WORK ORDER:
Every entry must be duplicated word for word.
*** Opening of MATERIAL FOR THIS EXERCISE ***
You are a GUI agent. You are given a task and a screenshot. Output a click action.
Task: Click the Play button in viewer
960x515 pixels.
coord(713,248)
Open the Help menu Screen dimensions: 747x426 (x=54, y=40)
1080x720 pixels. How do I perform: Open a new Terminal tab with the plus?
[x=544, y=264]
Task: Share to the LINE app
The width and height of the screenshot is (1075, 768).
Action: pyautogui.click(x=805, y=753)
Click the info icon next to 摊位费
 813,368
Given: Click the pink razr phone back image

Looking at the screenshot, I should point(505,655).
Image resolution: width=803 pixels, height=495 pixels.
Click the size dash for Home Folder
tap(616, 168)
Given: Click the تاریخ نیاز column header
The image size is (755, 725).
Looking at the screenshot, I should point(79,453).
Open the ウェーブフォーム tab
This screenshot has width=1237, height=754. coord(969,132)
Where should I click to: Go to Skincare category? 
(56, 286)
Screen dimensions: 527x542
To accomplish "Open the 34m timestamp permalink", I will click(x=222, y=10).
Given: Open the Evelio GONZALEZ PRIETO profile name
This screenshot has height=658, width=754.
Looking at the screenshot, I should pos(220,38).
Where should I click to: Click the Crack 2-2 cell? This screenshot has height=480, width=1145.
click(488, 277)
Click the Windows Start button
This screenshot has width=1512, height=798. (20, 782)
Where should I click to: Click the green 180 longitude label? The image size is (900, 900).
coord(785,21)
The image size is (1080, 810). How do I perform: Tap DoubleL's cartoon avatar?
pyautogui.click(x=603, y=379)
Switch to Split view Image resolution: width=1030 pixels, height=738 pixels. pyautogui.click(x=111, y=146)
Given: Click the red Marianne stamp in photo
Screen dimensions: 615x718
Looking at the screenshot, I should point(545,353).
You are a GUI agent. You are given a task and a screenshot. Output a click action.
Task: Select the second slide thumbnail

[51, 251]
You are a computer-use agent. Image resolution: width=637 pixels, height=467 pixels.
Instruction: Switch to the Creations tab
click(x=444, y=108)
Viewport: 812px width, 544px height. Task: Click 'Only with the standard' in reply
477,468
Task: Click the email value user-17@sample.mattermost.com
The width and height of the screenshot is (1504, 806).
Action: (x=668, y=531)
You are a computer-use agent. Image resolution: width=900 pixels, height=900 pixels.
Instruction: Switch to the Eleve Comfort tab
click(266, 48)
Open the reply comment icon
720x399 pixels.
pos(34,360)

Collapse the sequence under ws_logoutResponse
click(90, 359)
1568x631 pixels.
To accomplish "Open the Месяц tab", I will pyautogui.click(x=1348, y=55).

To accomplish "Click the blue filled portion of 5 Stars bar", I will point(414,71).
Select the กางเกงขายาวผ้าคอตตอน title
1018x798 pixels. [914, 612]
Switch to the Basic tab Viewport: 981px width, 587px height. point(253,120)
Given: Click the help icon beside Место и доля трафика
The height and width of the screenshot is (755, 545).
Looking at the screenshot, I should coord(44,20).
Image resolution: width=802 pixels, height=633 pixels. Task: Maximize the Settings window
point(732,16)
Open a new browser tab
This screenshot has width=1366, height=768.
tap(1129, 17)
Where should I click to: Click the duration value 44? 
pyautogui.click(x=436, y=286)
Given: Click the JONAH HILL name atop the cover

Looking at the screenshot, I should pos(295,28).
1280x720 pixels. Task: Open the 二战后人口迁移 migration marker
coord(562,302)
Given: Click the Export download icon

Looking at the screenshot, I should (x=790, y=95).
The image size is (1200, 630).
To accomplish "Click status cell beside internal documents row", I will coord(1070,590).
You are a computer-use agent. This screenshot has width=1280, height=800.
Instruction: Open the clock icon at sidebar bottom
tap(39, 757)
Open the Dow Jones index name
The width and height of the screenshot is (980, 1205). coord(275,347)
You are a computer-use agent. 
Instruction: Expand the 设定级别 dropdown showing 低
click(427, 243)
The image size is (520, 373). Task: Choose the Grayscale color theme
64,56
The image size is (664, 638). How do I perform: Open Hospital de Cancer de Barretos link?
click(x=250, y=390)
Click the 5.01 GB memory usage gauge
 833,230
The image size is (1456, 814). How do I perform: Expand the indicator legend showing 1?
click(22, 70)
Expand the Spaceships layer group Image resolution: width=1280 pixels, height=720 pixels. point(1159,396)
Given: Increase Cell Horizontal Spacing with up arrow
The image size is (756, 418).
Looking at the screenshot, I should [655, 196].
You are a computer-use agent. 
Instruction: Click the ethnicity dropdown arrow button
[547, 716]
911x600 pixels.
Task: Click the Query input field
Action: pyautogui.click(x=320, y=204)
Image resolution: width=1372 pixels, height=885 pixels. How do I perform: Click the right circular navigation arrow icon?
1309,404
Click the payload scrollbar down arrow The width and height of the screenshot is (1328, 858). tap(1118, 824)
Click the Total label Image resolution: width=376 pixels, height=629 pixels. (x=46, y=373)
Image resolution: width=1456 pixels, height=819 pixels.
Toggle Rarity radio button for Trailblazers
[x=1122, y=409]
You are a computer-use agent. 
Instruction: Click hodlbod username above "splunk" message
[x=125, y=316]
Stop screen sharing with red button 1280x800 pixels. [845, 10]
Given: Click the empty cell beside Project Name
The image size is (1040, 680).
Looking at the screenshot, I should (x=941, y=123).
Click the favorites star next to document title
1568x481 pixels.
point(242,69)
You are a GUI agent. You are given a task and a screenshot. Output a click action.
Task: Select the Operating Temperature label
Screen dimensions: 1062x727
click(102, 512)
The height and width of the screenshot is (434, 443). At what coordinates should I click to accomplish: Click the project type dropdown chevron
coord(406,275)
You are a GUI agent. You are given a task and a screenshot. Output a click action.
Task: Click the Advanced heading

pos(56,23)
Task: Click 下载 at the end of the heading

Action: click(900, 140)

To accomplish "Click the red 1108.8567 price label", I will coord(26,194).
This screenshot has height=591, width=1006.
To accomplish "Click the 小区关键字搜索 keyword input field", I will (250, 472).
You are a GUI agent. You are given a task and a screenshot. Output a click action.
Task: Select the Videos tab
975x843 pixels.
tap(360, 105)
*** Close of MATERIAL FOR THIS EXERCISE ***
SOLVED EXERCISE:
You are a GUI agent. You are given a task and a screenshot. Output a click action.
Task: Click the Play button in viewer
960x515 pixels.
coord(713,248)
Open the Help menu Screen dimensions: 747x426 (x=54, y=40)
1080x720 pixels. How do I perform: Open a new Terminal tab with the plus?
[x=544, y=264]
Task: Share to the LINE app
The width and height of the screenshot is (1075, 768).
Action: pyautogui.click(x=805, y=753)
Click the info icon next to 摊位费
 813,368
Given: Click the pink razr phone back image

Looking at the screenshot, I should point(505,655).
Image resolution: width=803 pixels, height=495 pixels.
Click the size dash for Home Folder
tap(616, 168)
Given: Click the تاریخ نیاز column header
The image size is (755, 725).
Looking at the screenshot, I should point(79,453).
Open the ウェーブフォーム tab
This screenshot has width=1237, height=754. coord(969,132)
Where should I click to: Go to Skincare category? 
(56, 286)
Screen dimensions: 527x542
To accomplish "Open the 34m timestamp permalink", I will click(x=222, y=10).
Given: Open the Evelio GONZALEZ PRIETO profile name
This screenshot has height=658, width=754.
Looking at the screenshot, I should pos(220,38).
Where should I click to: Click the Crack 2-2 cell? This screenshot has height=480, width=1145.
click(488, 277)
Click the Windows Start button
This screenshot has width=1512, height=798. (20, 782)
Where should I click to: Click the green 180 longitude label? The image size is (900, 900).
coord(785,21)
The image size is (1080, 810). How do I perform: Tap DoubleL's cartoon avatar?
pyautogui.click(x=603, y=379)
Switch to Split view Image resolution: width=1030 pixels, height=738 pixels. pyautogui.click(x=111, y=146)
Given: Click the red Marianne stamp in photo
Screen dimensions: 615x718
Looking at the screenshot, I should point(545,353).
You are a GUI agent. You are given a task and a screenshot. Output a click action.
Task: Select the second slide thumbnail

[51, 251]
You are a computer-use agent. Image resolution: width=637 pixels, height=467 pixels.
Instruction: Switch to the Creations tab
click(x=444, y=108)
Viewport: 812px width, 544px height. Task: Click 'Only with the standard' in reply
477,468
Task: Click the email value user-17@sample.mattermost.com
The width and height of the screenshot is (1504, 806).
Action: (x=668, y=531)
You are a computer-use agent. Image resolution: width=900 pixels, height=900 pixels.
Instruction: Switch to the Eleve Comfort tab
click(266, 48)
Open the reply comment icon
720x399 pixels.
pos(34,360)

Collapse the sequence under ws_logoutResponse
click(90, 359)
1568x631 pixels.
To accomplish "Open the Месяц tab", I will pyautogui.click(x=1348, y=55).

To accomplish "Click the blue filled portion of 5 Stars bar", I will point(414,71).
Select the กางเกงขายาวผ้าคอตตอน title
1018x798 pixels. [914, 612]
Switch to the Basic tab Viewport: 981px width, 587px height. point(253,120)
Given: Click the help icon beside Место и доля трафика
The height and width of the screenshot is (755, 545).
Looking at the screenshot, I should coord(44,20).
Image resolution: width=802 pixels, height=633 pixels. Task: Maximize the Settings window
point(732,16)
Open a new browser tab
This screenshot has width=1366, height=768.
tap(1129, 17)
Where should I click to: Click the duration value 44? 
pyautogui.click(x=436, y=286)
Given: Click the JONAH HILL name atop the cover

Looking at the screenshot, I should pos(295,28).
1280x720 pixels. Task: Open the 二战后人口迁移 migration marker
coord(562,302)
Given: Click the Export download icon

Looking at the screenshot, I should (x=790, y=95).
The image size is (1200, 630).
To accomplish "Click status cell beside internal documents row", I will coord(1070,590).
You are a computer-use agent. This screenshot has width=1280, height=800.
Instruction: Open the clock icon at sidebar bottom
tap(39, 757)
Open the Dow Jones index name
The width and height of the screenshot is (980, 1205). coord(275,347)
You are a computer-use agent. 
Instruction: Expand the 设定级别 dropdown showing 低
click(427, 243)
The image size is (520, 373). Task: Choose the Grayscale color theme
64,56
The image size is (664, 638). How do I perform: Open Hospital de Cancer de Barretos link?
click(x=250, y=390)
Click the 5.01 GB memory usage gauge
 833,230
The image size is (1456, 814). How do I perform: Expand the indicator legend showing 1?
click(22, 70)
Expand the Spaceships layer group Image resolution: width=1280 pixels, height=720 pixels. point(1159,396)
Given: Increase Cell Horizontal Spacing with up arrow
The image size is (756, 418).
Looking at the screenshot, I should [655, 196].
You are a computer-use agent. 
Instruction: Click the ethnicity dropdown arrow button
[547, 716]
911x600 pixels.
Task: Click the Query input field
Action: pyautogui.click(x=320, y=204)
Image resolution: width=1372 pixels, height=885 pixels. How do I perform: Click the right circular navigation arrow icon?
1309,404
Click the payload scrollbar down arrow The width and height of the screenshot is (1328, 858). tap(1118, 824)
Click the Total label Image resolution: width=376 pixels, height=629 pixels. (x=46, y=373)
Image resolution: width=1456 pixels, height=819 pixels.
Toggle Rarity radio button for Trailblazers
[x=1122, y=409]
You are a computer-use agent. 
Instruction: Click hodlbod username above "splunk" message
[x=125, y=316]
Stop screen sharing with red button 1280x800 pixels. [845, 10]
Given: Click the empty cell beside Project Name
The image size is (1040, 680).
Looking at the screenshot, I should (x=941, y=123).
Click the favorites star next to document title
1568x481 pixels.
point(242,69)
You are a GUI agent. You are given a task and a screenshot. Output a click action.
Task: Select the Operating Temperature label
Screen dimensions: 1062x727
click(102, 512)
The height and width of the screenshot is (434, 443). At what coordinates should I click to accomplish: Click the project type dropdown chevron
coord(406,275)
You are a GUI agent. You are given a task and a screenshot. Output a click action.
Task: Click the Advanced heading

pos(56,23)
Task: Click 下载 at the end of the heading

Action: click(900, 140)

To accomplish "Click the red 1108.8567 price label", I will coord(26,194).
This screenshot has height=591, width=1006.
To accomplish "Click the 小区关键字搜索 keyword input field", I will (250, 472).
You are a GUI agent. You are given a task and a screenshot. Output a click action.
Task: Select the Videos tab
975x843 pixels.
tap(360, 105)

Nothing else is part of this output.